Gold is perhaps 0.1% of the world's reserves in terms of a store of value. It used to be something like 50%.
Nothing is going to happen to Bitcoin, it's just that alternatives will become much bigger than it.
Even if more altcoins are created with new and better technology, but if they are not decentralized and do not guarantee the security of the blockchain, they will never be able to surpass bitcoin, let alone replace it.
Consumer investors have demonstrated, based on their actions, that they don't care about decentralization. Today most Bitcoin is held using a person or company's known identity, using a broker or an app. And there are thousands of L2 "bandaids" on top of Bitcoin that basically eliminate decentralization--and lots of people are using these too. And then there's the ETF. And almost every crypto
besides Bitcoin--which makes up about 45% of the total market today--is based on the defacto centralized PoS model or something similar.
Consumers simply don't care about "decentralization", and I suspect 95% of investors in Bitcoin don't even have the first clue about what that word even means. The market is clearly evolving away from this notion and it has been for years now.
You are quite wrong about a few things here. The first is that you think its even possible to calculate the total value of all assets, and then gold (or BTC's) share of that total value. It is more possible to do though is you define specific financial assets to compare against (eg total value of bonds, cash, equities, property, collectables, etc, but even then its not easy as there are many other global assets not in any of these categories.
I was making a broad point about the role that gold plays in our society today versus, say, 100 years ago. I understand that my numbers are just guesses, but the exact number wasn't the point: gold, as an "investment technology" has becoming a very tiny portion of the overall picture even though it was once dominant. That could be the case for Bitcoin and digital currencies in the future as well.
You are also mixing up various concepts related to decentralization. Some aspects of BTC are highly decentralized, and are increasingly becoming so.
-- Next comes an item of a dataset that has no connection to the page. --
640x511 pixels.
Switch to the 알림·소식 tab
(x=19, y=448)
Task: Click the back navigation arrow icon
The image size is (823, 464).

Others are indeed becoming more centralized.
Bitcoin itself is decentralized--nobody disputes that. But the way most consumers use it is
centralized, so it doesn't matter if Bitcoin itself is decentralized or not.
We will see the tides of centralization and decentralization of aspects related to BTC grow and shrink over time for numerous reasons. Yes, we will see centralized L2s on BTC. That is fine, provided BTC itself, the ultimate store of truth, remains rock solid.
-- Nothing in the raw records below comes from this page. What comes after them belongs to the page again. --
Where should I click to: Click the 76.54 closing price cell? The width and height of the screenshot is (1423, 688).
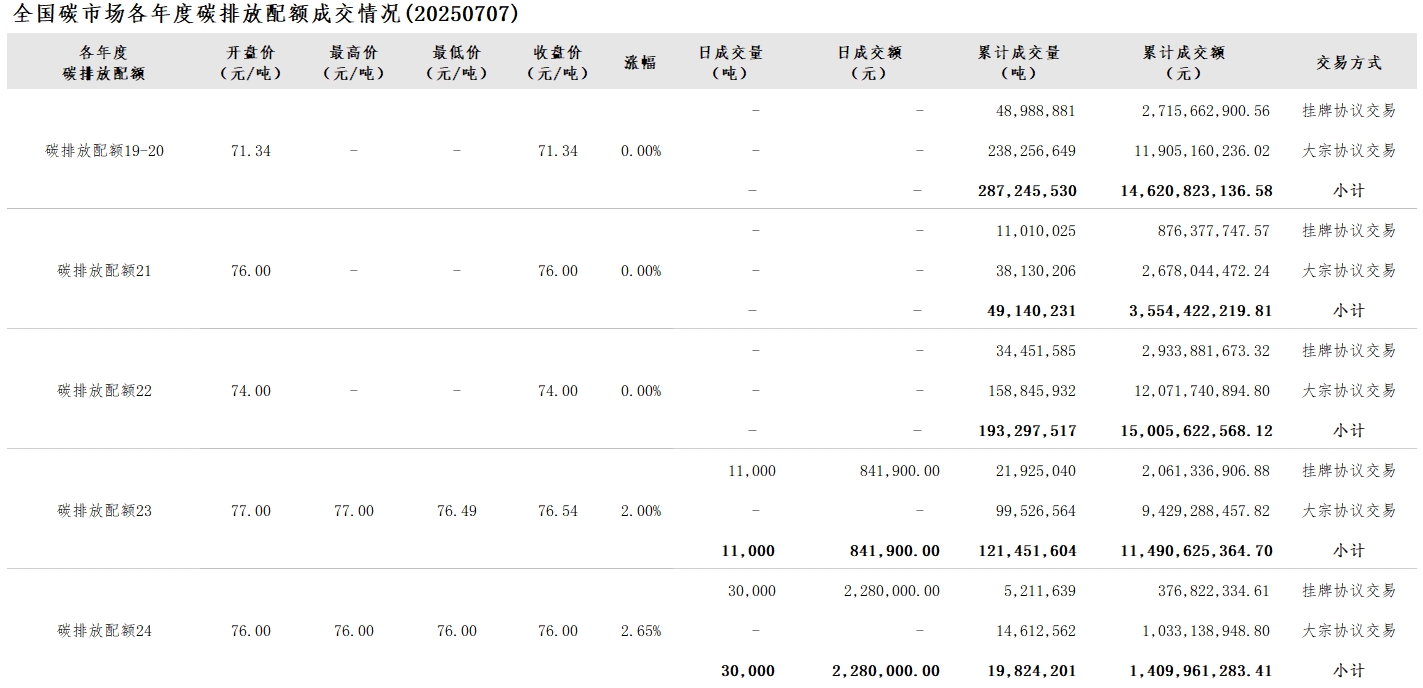558,511
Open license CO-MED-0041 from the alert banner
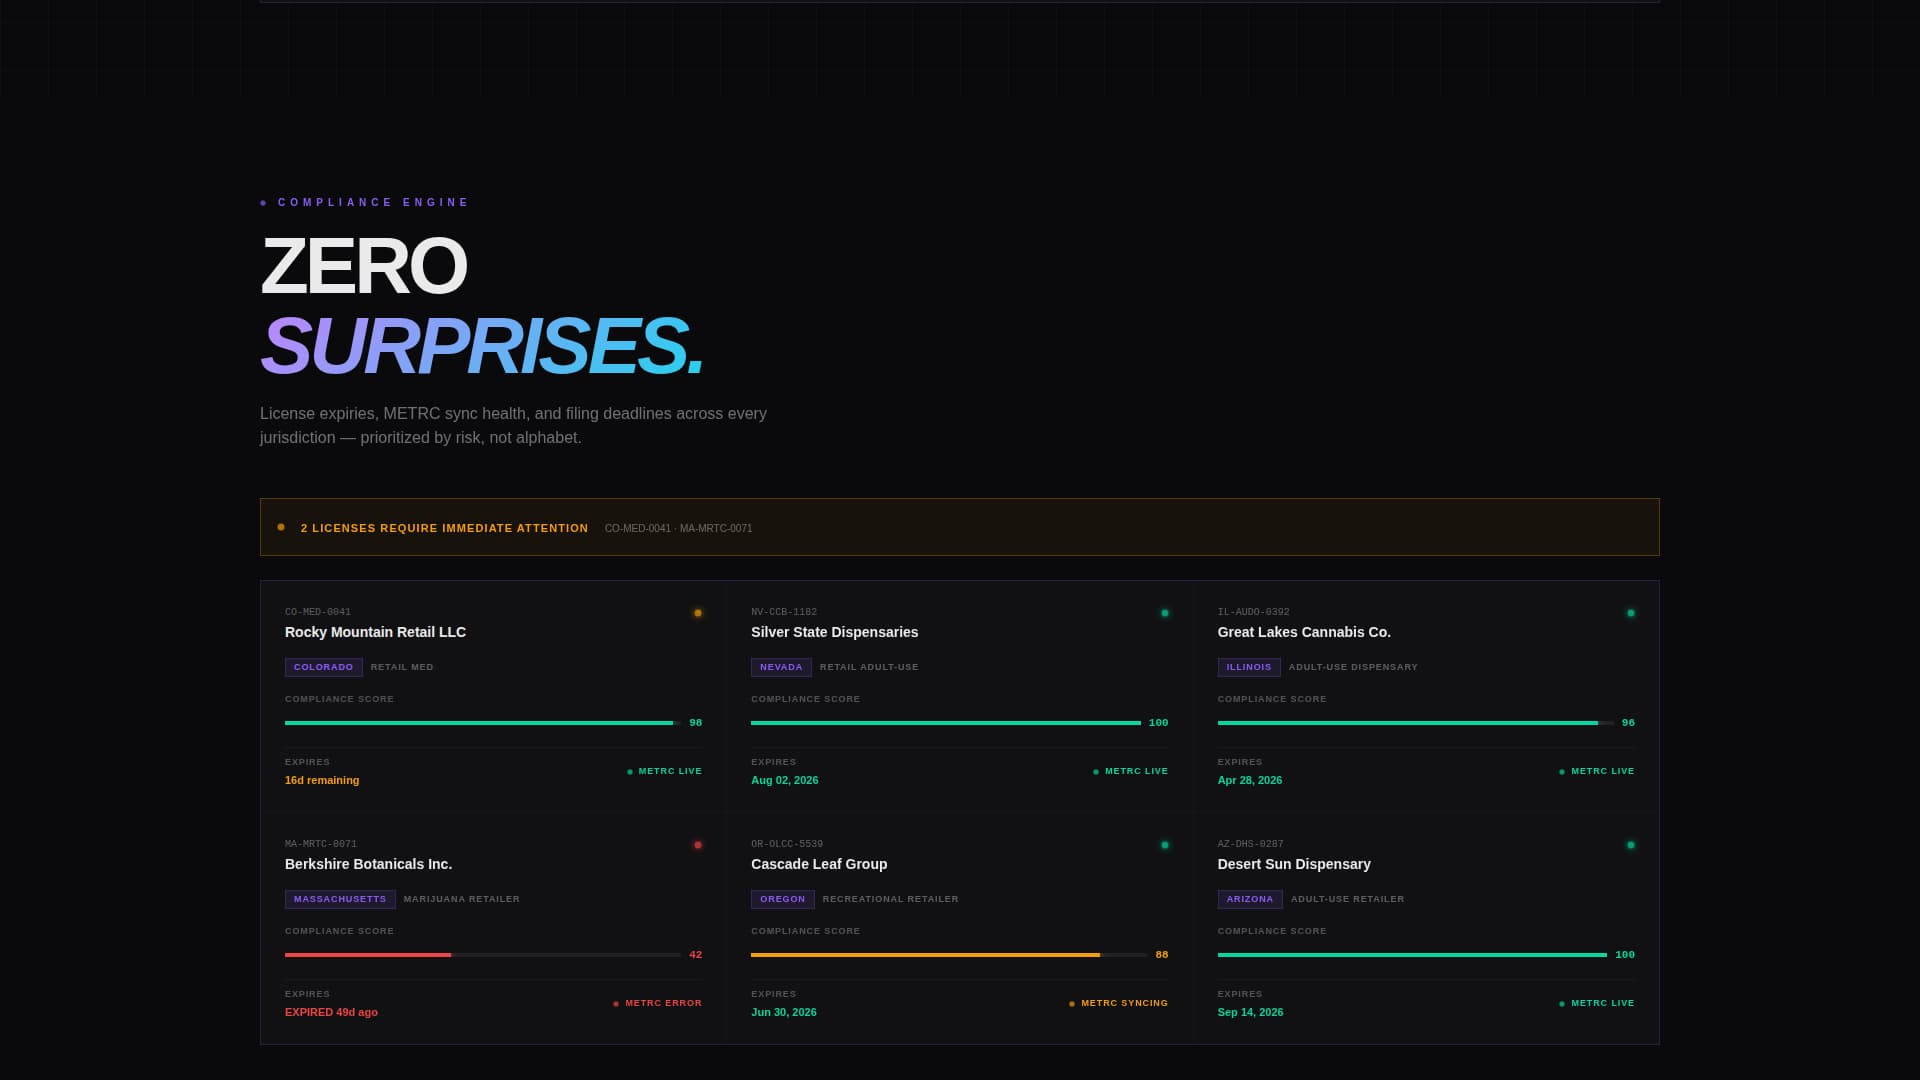1920x1080 pixels. click(x=637, y=528)
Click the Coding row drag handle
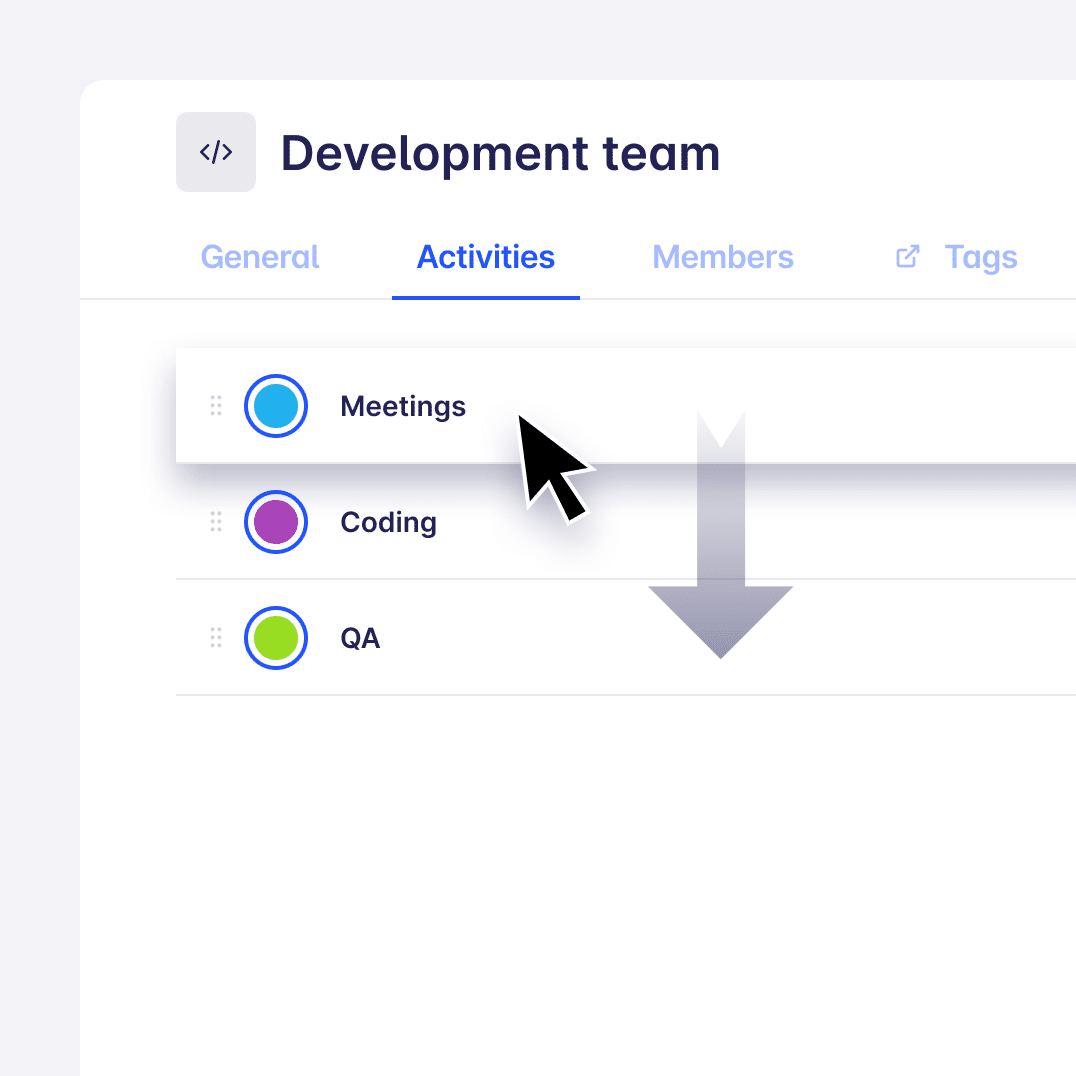Image resolution: width=1076 pixels, height=1076 pixels. click(x=215, y=522)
If you use an L2, you are betting on the integrity of the L2--along with Bitcoin itself. Whatever disadvantages the L2 has, your investment overall has. Hence an L2, regardless of the L1 behind it, is absolutely a
centralized investment (and yep, investors don't care, because they don't care about decentralization).
As for consumers not caring about decentralization, they most definitely do (even though they may not know it yet), and will increasingly do more so as events occur which make them understand the importance of BTC's unique characteristics.
The market is going the other direction, and has been for years now. The ETFs were the nail in the coffin for decentralization: it shows that investors simply don't care about it, and they just want to invest in a meme that goes up in price.
I have no idea what "events" you could be talking about, but I can't imagine something that is going to make people dump all of their ETH and other non-decentralized cryptos, dump their holdings in brokers and apps like PayPal and Coinbase, dump their ETFs in favor of self-custodial pure Bitcoin, and dump L2s. Why any consumer, let alone millions of them, want to do that?